Gert-Jan Van Arkel, directeur général de Wineforces
- Publié :
- Modifié :
- Auteur : Frédéric Guyard
Le grand saut de Tussock Jumper
En 2009, il part ainsi en Nouvelle-Zélande à la conquête de sauvignon et en reviendra surtoutavec une étiquette. Au-delà du sourcing, il tombe en effet sur une petite affaire locale qui possède quelques griffes endormies. Parmi elles se trouve Tussock Jumper dont le visuel du mouton paré d’un pull-over le séduit immédiatement. « Les trois fondements d’une marque sont le produit, le marketing et les consommateurs, sachant que le second fait le lien entre les deux autres, explique celui qui a aussi contribué au projet Chamarré. C’était la force de Tussock Jumper. » Avec John –disparu depuis et dont le fils a repris le flambeau–, la décision de racheter la signature ne tarde pas. « Le nom est à double sens, explique Gert-Jan van Arkel. Tussock correspond aux touffes d’herbe sur lesquelles le berger saute pour diriger son troupeau. Cela signifie également pull en laine. » Un vêtement qui devient rapidement le gimmick de la marque.
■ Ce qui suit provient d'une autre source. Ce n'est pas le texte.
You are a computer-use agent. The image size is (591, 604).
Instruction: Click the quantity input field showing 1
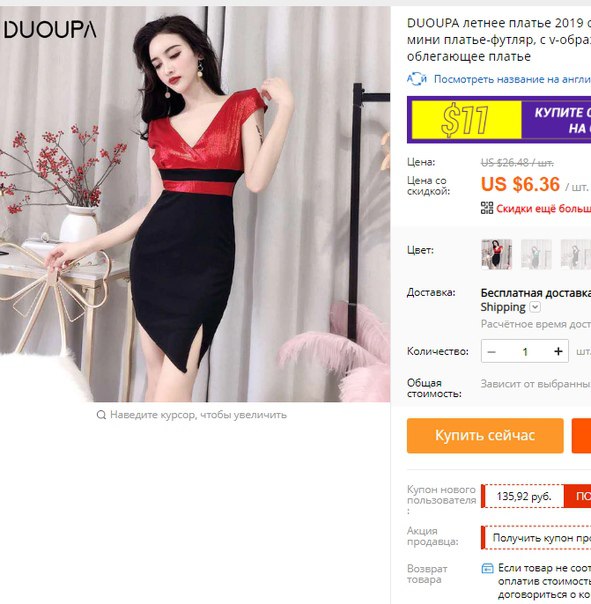[525, 351]
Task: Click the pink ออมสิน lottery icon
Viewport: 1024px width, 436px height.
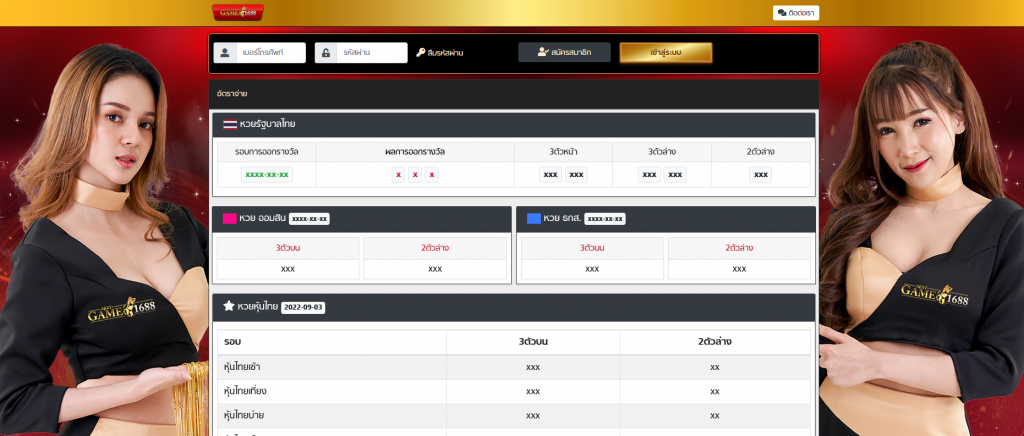Action: point(229,218)
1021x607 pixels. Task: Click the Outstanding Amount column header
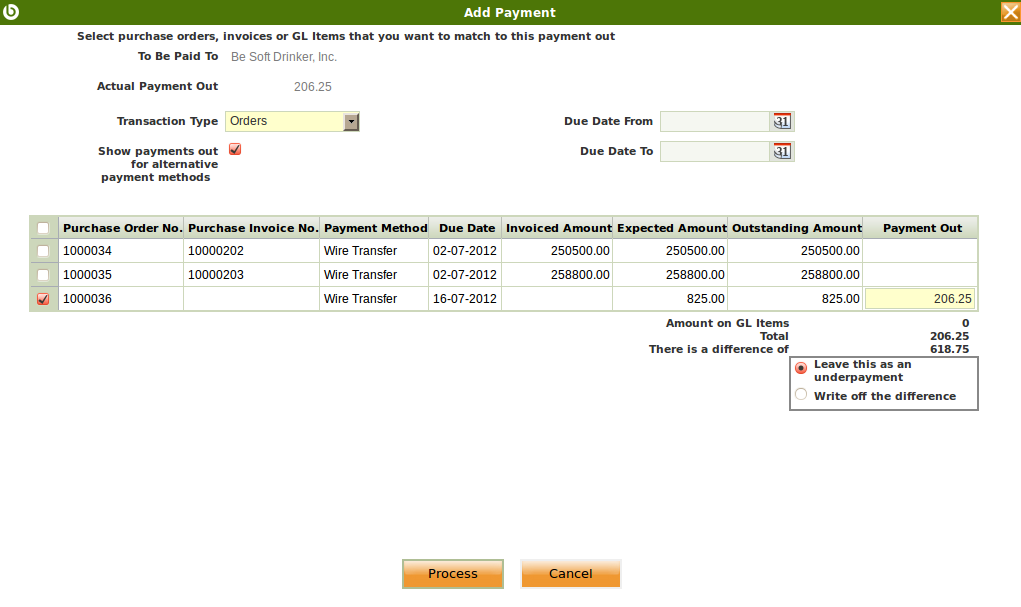(x=796, y=228)
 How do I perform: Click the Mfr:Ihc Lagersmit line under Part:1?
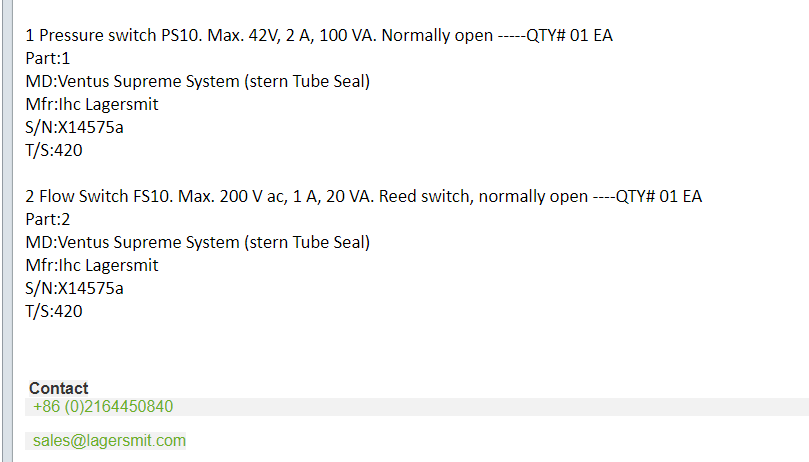[x=92, y=105]
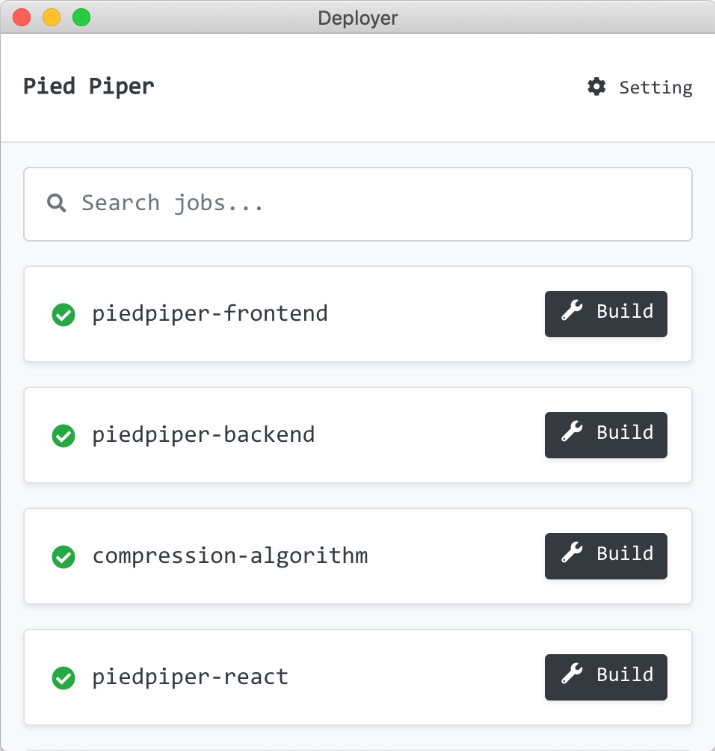Click the magnifying glass search icon
Image resolution: width=715 pixels, height=751 pixels.
(57, 203)
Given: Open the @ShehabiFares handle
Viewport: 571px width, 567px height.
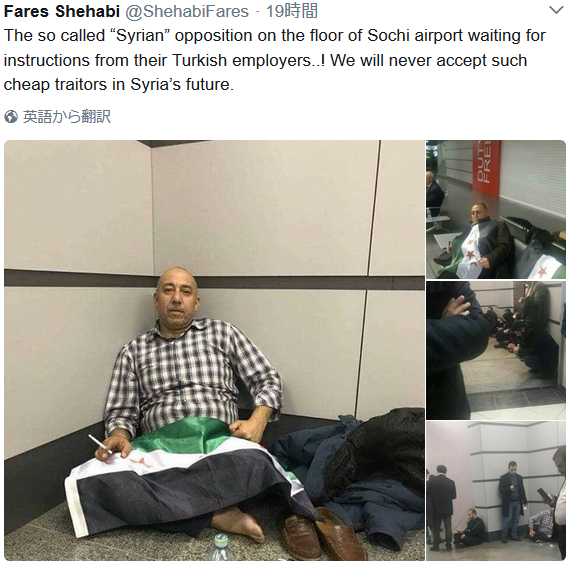Looking at the screenshot, I should 187,11.
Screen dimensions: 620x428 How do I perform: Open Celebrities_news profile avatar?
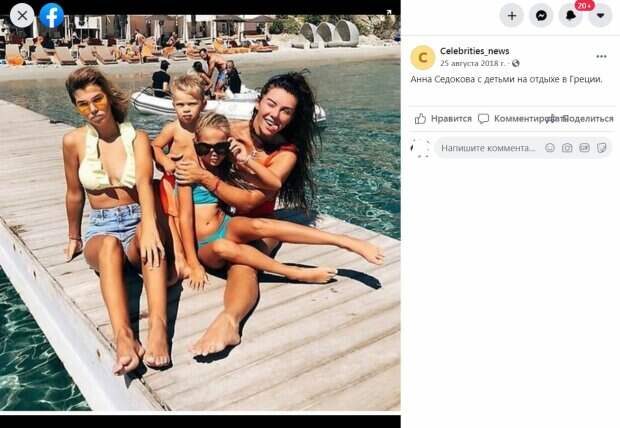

À chaque origine un cépage emblématique et un animal phare, toujours habillé ! « C’est l’élément identitaire de Tussock Jumper dont l’objectif est de faire découvrir le vin aux jeunes consommateurs avec un discours original , argumente le tout nouveau sexagénaire. Nous faisons même parler le mouton néo-zélandais, le panda australien ou le rhinocéros sud-africain via la réalité augmentée. » Ceci avec des vins que le wine-trotter se charge lui-même d’aller chercher, aussi fin dégustateur que lecteur de fiches analytiques. Le succès commercial est au rendez-vous avec plus de cinq millions de bouteilles vendues à travers le monde. Jamais rassasié, cet amateur d’huîtres a parallèlement développé d’autres signatures, pour le coup directement en lien avec son lieu de résidence. Seaside, qui compte un vinho verde portugais pour accompagner les fruits de mer, et Borrasca, en référence aux tempêtes sur le littoral, pèsent chacune près de trois millions de cols. Borrasca lui permet en outre de se positionner sur les bulles et d’étendre ainsi son champ d’action. « Sur les appellations cava et prosecco, en blanc et en rosé, parce que ce sont les plus demandées sur la planète vin », conclut Gert-Jan van Arkel. S’il avoue ne pas goûter à la navigation, il sait parfaitement définir le cap de Wineforces.